* YOUR OBJECTIVE *
Copy word for word, please, the lines of the entries below running from the one containing "Task: Click the pencil edit toolbar icon" to the one containing "Click the speedometer mileage icon", both ends included.

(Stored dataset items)
^^^^^^^^^^^^^^^^
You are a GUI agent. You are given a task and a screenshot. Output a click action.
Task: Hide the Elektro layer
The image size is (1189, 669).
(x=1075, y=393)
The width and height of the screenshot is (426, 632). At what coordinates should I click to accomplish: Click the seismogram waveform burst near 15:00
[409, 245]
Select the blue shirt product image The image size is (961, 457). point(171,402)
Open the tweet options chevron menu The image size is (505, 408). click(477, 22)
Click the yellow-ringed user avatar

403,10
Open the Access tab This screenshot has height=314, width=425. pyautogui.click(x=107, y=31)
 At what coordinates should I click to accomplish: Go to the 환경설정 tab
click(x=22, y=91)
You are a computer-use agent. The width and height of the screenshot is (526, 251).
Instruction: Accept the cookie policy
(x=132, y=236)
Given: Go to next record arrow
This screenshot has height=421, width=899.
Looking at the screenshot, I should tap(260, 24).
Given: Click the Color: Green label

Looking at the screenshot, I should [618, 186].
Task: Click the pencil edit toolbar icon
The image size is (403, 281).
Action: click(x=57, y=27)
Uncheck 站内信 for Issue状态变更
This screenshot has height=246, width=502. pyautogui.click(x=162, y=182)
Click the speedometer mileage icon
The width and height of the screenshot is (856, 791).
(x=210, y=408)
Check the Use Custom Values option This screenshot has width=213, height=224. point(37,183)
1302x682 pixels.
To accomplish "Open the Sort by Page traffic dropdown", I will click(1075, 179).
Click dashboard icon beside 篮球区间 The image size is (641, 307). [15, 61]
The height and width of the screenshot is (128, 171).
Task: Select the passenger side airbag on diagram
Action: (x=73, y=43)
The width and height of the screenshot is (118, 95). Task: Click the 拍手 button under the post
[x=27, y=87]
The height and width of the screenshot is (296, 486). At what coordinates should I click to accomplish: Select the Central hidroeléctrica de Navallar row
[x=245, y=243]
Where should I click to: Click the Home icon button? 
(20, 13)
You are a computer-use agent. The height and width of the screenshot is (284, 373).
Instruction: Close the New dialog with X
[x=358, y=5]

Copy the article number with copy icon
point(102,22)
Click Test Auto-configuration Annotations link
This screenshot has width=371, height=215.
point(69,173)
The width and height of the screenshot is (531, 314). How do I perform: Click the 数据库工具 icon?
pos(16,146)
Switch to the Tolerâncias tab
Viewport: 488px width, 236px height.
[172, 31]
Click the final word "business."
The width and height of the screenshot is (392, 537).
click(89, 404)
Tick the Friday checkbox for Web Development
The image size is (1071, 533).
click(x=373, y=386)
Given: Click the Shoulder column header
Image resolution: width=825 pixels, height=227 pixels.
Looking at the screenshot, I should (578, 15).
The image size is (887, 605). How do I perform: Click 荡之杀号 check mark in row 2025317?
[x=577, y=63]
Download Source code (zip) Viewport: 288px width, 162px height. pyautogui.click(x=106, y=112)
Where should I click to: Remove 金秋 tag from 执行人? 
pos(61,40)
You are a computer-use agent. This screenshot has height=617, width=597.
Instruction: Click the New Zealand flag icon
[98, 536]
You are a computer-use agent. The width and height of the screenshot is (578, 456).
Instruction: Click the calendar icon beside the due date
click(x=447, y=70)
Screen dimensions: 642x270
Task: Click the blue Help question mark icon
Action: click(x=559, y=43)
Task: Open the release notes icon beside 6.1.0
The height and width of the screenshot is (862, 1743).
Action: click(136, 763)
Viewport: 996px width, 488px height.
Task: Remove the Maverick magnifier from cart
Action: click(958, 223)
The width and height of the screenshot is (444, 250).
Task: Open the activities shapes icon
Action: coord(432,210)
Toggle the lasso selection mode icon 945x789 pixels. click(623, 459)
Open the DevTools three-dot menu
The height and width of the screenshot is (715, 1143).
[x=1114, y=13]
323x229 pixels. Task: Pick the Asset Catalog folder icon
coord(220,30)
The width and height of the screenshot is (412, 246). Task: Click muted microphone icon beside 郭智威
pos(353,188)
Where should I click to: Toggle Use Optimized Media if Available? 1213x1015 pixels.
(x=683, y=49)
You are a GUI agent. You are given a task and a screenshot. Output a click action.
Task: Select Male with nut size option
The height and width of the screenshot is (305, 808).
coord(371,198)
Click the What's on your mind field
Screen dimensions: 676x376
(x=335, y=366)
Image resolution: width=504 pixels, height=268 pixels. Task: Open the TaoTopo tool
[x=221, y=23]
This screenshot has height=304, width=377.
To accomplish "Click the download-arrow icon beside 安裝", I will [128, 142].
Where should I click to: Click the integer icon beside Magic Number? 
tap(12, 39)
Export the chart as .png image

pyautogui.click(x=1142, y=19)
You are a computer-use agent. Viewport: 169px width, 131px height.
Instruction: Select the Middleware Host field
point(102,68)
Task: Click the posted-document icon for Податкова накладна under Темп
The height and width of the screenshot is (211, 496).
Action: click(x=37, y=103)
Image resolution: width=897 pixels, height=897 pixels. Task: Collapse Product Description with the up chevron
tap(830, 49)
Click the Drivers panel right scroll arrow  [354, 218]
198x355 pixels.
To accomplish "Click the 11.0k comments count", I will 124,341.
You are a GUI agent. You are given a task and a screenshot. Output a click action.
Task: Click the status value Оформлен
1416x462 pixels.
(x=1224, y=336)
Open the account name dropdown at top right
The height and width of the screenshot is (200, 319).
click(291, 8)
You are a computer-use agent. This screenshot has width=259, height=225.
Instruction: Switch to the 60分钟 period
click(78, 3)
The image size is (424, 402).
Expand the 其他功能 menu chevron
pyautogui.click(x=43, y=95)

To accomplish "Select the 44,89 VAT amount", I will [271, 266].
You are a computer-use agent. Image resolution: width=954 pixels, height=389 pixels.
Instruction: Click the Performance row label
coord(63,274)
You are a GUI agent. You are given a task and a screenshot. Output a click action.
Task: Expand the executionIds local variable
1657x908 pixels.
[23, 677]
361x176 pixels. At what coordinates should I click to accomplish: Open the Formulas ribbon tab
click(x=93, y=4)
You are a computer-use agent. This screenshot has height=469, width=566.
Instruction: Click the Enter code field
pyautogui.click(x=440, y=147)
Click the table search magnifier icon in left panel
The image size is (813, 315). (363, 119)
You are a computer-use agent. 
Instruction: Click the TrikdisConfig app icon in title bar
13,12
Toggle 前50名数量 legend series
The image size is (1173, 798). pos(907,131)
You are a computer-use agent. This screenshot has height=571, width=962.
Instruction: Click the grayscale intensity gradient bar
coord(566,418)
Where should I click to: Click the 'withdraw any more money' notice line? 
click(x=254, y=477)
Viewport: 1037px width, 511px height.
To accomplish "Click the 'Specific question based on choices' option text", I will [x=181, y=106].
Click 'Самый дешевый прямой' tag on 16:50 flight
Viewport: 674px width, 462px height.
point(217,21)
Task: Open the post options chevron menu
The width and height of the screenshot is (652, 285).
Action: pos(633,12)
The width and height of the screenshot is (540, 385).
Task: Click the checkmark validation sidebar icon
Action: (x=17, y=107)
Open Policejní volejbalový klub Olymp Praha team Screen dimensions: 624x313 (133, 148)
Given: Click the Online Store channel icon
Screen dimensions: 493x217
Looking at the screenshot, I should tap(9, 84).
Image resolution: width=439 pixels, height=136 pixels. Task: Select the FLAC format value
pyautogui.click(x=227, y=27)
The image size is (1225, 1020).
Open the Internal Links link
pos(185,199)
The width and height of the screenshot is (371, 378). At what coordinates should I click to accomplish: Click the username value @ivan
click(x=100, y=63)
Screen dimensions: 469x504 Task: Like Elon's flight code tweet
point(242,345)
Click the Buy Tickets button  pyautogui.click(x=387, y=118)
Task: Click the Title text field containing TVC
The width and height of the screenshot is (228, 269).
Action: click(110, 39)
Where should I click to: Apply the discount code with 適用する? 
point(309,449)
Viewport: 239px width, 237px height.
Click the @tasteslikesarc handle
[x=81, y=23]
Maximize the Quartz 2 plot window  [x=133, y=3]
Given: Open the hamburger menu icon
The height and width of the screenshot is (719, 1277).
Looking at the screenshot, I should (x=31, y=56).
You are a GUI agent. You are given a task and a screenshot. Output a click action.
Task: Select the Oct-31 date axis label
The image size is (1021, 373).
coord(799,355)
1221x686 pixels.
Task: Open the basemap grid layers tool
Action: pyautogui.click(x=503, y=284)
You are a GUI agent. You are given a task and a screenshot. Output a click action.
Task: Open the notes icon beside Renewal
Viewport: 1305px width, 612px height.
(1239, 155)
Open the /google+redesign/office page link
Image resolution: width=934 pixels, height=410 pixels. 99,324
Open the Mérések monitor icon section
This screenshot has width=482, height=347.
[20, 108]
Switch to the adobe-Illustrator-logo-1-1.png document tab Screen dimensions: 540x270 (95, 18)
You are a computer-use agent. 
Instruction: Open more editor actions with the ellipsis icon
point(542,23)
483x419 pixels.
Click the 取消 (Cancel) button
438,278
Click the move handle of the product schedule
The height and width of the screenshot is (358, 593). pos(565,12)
^^^^^^^^^^^^^^^^
* REPLY *
Task: Click the pencil edit toolbar icon
The image size is (403, 281).
Action: click(x=57, y=27)
Uncheck 站内信 for Issue状态变更
This screenshot has height=246, width=502. pyautogui.click(x=162, y=182)
Click the speedometer mileage icon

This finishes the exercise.